IT is nice to see that our elders are finally pulling us up for our waywardness. This is what elders are there for in the first place. The ex-servicemen who described a recent remark by Punjab Governor Salman Taseer as ‘bazaari’ (from bazaar) have hit the nail on the head.

Who are we to question their timing? We, who are as prone to delays as anyone else in this wonderful land of ours? A statement is as good as its reaction. It is good that they are saying these things now when we can at least venture to provide a response.

We owe all our politics to this realistic approach. Prompt action then and there could have denied us the honour of taking part in the ongoing battle of the ‘exes’. It doesn’t take too great an intellect to realise how bereft life would have been without our ex-military chief and ex-military men, without our ex-diplomats and without our ex-prime ministers.

To make matters more exciting we have an almost ex-Pakistan People’s Party politician leading the lawyers, some of his closest allies drawn from the party of an ex-cricketer and former supporter of the ex-enlightened moderate who today goes by the title of dictator.

These are not the only members of the ‘ex-ecutive’ group that defines politics in the country today.
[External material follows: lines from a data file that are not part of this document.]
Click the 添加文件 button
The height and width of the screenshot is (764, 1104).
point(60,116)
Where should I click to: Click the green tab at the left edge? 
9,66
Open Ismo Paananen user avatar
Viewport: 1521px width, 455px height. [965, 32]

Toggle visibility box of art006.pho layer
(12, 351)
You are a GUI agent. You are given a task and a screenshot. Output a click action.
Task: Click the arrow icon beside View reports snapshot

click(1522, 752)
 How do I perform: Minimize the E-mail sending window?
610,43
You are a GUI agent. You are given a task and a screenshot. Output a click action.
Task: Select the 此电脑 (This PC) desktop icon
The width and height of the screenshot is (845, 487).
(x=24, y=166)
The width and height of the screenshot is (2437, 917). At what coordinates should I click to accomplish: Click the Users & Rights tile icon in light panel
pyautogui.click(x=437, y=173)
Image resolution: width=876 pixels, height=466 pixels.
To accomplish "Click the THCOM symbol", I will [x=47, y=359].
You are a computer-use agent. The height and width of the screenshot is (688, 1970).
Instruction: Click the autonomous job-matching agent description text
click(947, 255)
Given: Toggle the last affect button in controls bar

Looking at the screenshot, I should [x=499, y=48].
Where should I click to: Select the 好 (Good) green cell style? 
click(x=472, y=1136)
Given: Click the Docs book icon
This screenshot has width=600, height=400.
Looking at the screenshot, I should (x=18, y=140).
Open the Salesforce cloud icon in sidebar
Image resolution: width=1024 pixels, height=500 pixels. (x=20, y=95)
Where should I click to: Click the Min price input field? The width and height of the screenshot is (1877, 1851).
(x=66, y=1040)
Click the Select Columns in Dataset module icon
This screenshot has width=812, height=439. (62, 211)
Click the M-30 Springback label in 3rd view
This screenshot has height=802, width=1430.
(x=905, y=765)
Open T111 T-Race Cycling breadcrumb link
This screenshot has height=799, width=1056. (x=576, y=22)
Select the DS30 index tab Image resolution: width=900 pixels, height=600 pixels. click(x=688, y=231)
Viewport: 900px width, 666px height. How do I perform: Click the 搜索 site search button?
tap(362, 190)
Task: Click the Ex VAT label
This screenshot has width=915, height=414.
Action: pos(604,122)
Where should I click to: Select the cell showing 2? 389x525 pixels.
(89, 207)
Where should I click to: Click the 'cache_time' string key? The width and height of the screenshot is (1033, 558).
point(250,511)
Where positions are interchangeable, yesterday’s mujahids are today’s terrorists, the internationalists have graduated to nationalists and those who swore by Jamaat ideals in the past now have the honour of representing the ‘liberal’ PPP in missions abroad.

The opinion pages of newspapers are a good source of judging just how much space these ‘exes’ enjoy. You are likely to come across a whole line of former bureaucrats, retired military men and diplomats and born-again reformists vying for attention in these columns. Seldom do you find in this illustrious company someone who has worked a lifetime in a newsroom sifting statements that are to be one day disowned or repented.

Not to forget, on your way to a better tomorrow, you routinely run into a group of ex-comrades who have since long shifted the venue of their revolution from the slums to a rhyming reality beyond the Defence Housing Authority of Lahore. The market of ideas, as the market of everything that makes up society and its norms, has shifted.

Too much emphasis on the bazaar, our elders appear to be pointing out to us. It couldn’t have been more urgent. For a long time we have been made to exist away from the etiquette evolved by the generations before us. The vulgarity that the market breeds may be more visible in politics which has undergone a sea change in the last few decades, but vulgarity is not peculiar to politics.

It could actually be argued that the trading which characterises the bazaar was always an influential factor in politics. The burgeoning market has only strengthened this influence by excluding other actors, and by placing ABC of the grain market and XYZ of the real estate business in full charge of the situation. The trade unions that once provided a counter-force to bazaar trends have long since been lying dormant as have student unions, the anti-thesis is missing, materialism reigns supreme etc, etc.

The shopkeeper may be accused of being the most powerful player in the prevalent political scheme, yet equally succinct proof of our bazaari ways can be found in any area of your choice. Take the ex-nationalised school system that we redeemed by placing it in the private sector, or take the international brand which is easily hurt by an honest assessment of one of its products. In the words of a young journalist in Lahore who has had professional exposure in the West, “I didn’t know the blasphemy law extended to multinational companies.”

It is no coincidence that the condemnation of bazaari language has been inspired by none other than the Punjab governor. As the biggest and most resourceful province of Pakistan, Punjab has ably led the land-grabbers’ drive that seeks to appropriate every inch to the market. It is continuing on its course;, the only difference is that the current slogans may sometimes create the impression of it being a two-way fight.

The banners in the bazaar have diversified. There are the usual ones that quote traders as welcoming Shahbaz Sharif but then there are those which egg on Salman Taseer on his way to God knows where. It is about time that checks were placed on these salesman’s teasers. The language of the bazaar must be curbed.